Radical media, politics and culture.

The Prosthesis of Control (from Willful Disobedience #11 )

After the movie theatres had record crowds during the projections
of the movie, Robocop, years ago, for a short time one of the TV
networks broadcast a series of shows in which the protagonist was
the famous anti-crime character from the movie.

It all remains circumscribed in the sphere of the projections of
science fiction. Fortunately, it is unthinkable, for us poor mortals,
that the creation of a cybernetic police officer could happen. We turn
off the TV and sleep peacefully, some a little worried, some
comforted by the existence by the existence, however improbable,
of a weapon of this kind.

The TV series goes on so that without even thinking about it , we
find ourselves wrapped up in the adventures of this pile of scrap
metal.

When a well-known daily newspaper communicates the
realization of a cybernetic human, with an article accompanied by
the photo of Robocop, we are no longer particularly disturbed,
because that figure is so familiar to us since we have become so
habituated to the televised hammering on the subject.

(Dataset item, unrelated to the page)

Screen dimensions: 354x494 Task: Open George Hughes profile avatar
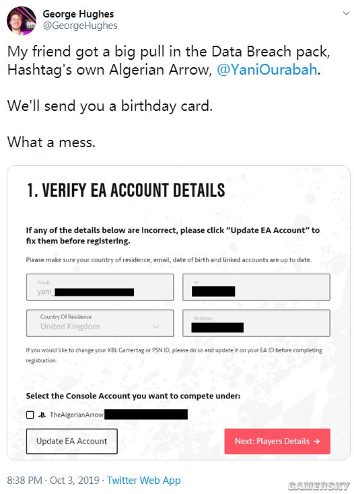22,20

The project of the human-robot is called “Inter” (Intelligent neural
interface), and is financed by the European Community of States
with the collaboration of several German, Spanish and Swiss
universities and research centers and the Arts Lab, which is the
laboratory of robotics and high technology of the “Sant’ Anna”
school of higher learning in Pisa.

The school in Pisa has the determining role in the project
because, besides having received the assignment from the EEC to
coordinate the project itself, it has developed a functioning “neural
container”. Or rather, a miniaturized electronic device that connects
the peripheral nervous system with external prostheses.

Paolo Dario, a professor from Livorno [Italy], teacher of
mechatronics at numerous universities around the world and
director of the Arts Lab explains that in the future they could devote
themselves to cybernetic prostheses capable of being moved by
cerebral impulses and having tactile sensations.

The professor also explains how all this comes to be: after having
implanted a chip (like the ones used in computers) in a peripheral
nerve of some guinea pigs and rabbits, the scientists noticed that
the damaged nerve filaments regenerated and wedged themselves
inside the myriad of holes that existed in the chip. Simply, a
cybernetic organism was born: a mixture of muscular tissue and
electronic circuits. Very soon it will be possible to register nervous
signals and stimulate nervous fibers.

From science fiction to realization, passing through animal
experimentation. The animal liberationists have done much to
document the uselessness of testing new drugs on animals in
laboratories, but how do they go about opposing this slaughter that
has nothing to do with the pharmaceutical industry and, furthermore,
is sold as a possibility for those who have suffered mutilations of
their limbs?

Personally, I don’t believe that the experiments are limited to
guinea pigs and rabbits, nor that they stop at chimpanzees.
Research for documentation, like the reflection of every
revolutionary, should not just be interested in the sector of the
pharmaceutical industry, but should deal with the full spectrum.

At the Arts Lab in Pisa, artificial skin equipped with sensors
capable of simulating tactile sensations, optimal for eventually
covering the cybernetic prostheses, is in the phase of projection as
well.

Another field to which the Arts Lab is applying itself is that of the
construction of micro-crystals to implant in the cerebral cortex, with
micro-cameras set in place capable of projecting images directly
onto the cortex. This technology is also used to create sensors for
the deaf. In this case, the micro-crystals are connected to
microphones.

The justification for this research is obviously found in the
humanitarian spirit that seems to hover around as their principle rule
of action. The officially declared aim is that of alleviating people’s
suffering, intervening in the irreversible damage that strikes their
vital organs, even artificially reconstructing them, in short, furnishing
new horizons to medicine. Essentially, this research opens
prospects that were reserved until recently for the fantasies of
novelists. The availability of increasingly sophistic, increasingly
miniaturized electronic apparati makes hypothetical technologies of
control possible that today we can’t even imagine.

All this research is currently based on the torture of animals, but
limiting ourselves to freeing these animals may not be enough.